Bir şehrin hikayesi

Trabzon şehrinin Kopenhag rövanşı öncesinde nabzını tutmak için 2 gün öncesinden şehre geldim. Şehri hiç bu kadar kalabalık görmemiştim. Neredeyse 24 saat futbolu yaşayan bir Trabzon ile karşılaştım. Kimse Trabzonspor'un Antalyaspor yenilgisini konuşmuyor. Varsa yoksa Kopenhag... Selfie çektirenlerin ve maç kritiği isteyenlerin yüzlerinde tatlı tebessümü ve samimiyetini görünce, içimden "Trabzonspor taraftarı için takım sevgisi, anne sevgisi kadar derinden hissedilen bir duygu" dedim. Evet, şehir çok kalabalık. Turizmin başkenti olmuş adeta Trabzon.
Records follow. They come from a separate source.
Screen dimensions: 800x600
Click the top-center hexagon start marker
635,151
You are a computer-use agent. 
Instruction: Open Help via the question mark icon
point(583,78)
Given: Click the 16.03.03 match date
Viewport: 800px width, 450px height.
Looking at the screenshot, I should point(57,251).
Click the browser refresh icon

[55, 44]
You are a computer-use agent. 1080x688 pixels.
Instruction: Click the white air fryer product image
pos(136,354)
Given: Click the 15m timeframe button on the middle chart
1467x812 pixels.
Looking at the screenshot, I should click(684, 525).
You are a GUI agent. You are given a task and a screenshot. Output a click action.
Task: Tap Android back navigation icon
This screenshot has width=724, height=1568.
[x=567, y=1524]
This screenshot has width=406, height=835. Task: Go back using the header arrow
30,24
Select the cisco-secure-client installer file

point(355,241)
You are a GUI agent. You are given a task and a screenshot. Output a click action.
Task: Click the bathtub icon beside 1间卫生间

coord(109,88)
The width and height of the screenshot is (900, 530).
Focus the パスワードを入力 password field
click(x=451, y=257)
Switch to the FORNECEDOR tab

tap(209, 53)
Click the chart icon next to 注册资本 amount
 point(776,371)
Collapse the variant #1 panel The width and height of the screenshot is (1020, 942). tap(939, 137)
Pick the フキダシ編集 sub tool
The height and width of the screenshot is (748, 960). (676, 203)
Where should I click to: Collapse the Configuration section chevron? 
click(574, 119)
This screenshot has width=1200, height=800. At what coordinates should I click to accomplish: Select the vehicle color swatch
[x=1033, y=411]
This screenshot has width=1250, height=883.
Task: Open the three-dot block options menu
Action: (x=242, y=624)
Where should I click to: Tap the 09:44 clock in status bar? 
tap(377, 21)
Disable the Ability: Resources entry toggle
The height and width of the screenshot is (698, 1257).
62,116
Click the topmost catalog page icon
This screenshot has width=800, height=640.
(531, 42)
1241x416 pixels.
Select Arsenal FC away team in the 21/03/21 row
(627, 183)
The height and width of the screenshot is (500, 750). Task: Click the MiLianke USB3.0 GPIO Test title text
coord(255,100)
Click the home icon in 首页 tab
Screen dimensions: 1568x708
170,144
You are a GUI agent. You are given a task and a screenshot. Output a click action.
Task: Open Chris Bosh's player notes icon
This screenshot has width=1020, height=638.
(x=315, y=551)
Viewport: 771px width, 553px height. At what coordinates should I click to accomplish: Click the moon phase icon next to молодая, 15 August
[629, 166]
Otel işletmecilerinin söylediklerine göre son 20 gün içinde Trabzon'a Suudi Arabistanlılar başta olmak üzere tam bir buçuk milyon turist gelmiş. Otellerde yer yok. Hatta Eylül 15'e kadar doluluk oranı yüzde 95... Ben de ancak Trabzon'a tam 42 km uzaklıktaki Vakfıkebir'de konaklama imkanı bulabildim. Trabzon'da birbirinden güzel otelller, restoranlar ve mağazalar yapılmış. Esnafın yüzü gülüyor. H H H Trabzon, Türkiye'nin ikinci Antalya'sı olmuş. Trabzon meydanı, 5 farklı medeniyetin ve 7 bin yıllık tarihin izlerini taşır. Meydanın havasını yaşayıp, Trabzonspor logosunun önünde hatıra fotoğrafı çektirenleri gözlemledikten sonra; Çarşı kültürünü doyasıya yaşayabileceğiniz Uzun Sokak ve yenilenen Maraş Caddesi'ni gezerken herkesin dilinde Kopenhag maçı var. Tek bir Trabzonspor taraftarı bile maçın zorlu geçeceğini söylemiyor. Hepsi çok iddialı konuşuyor: "3 atacağız, 5 atacağız!" Takım kampta. Dış dünya ile ilişkilerini tamamen kesmiş. Tesislerde adeta kuş uçurtulmuyor! H H H Yöneticiler ise, sosyal medya hesaplarından felaket tellallığı yapıp, takımın moral motivasyonunu bozanlardan rahatsız.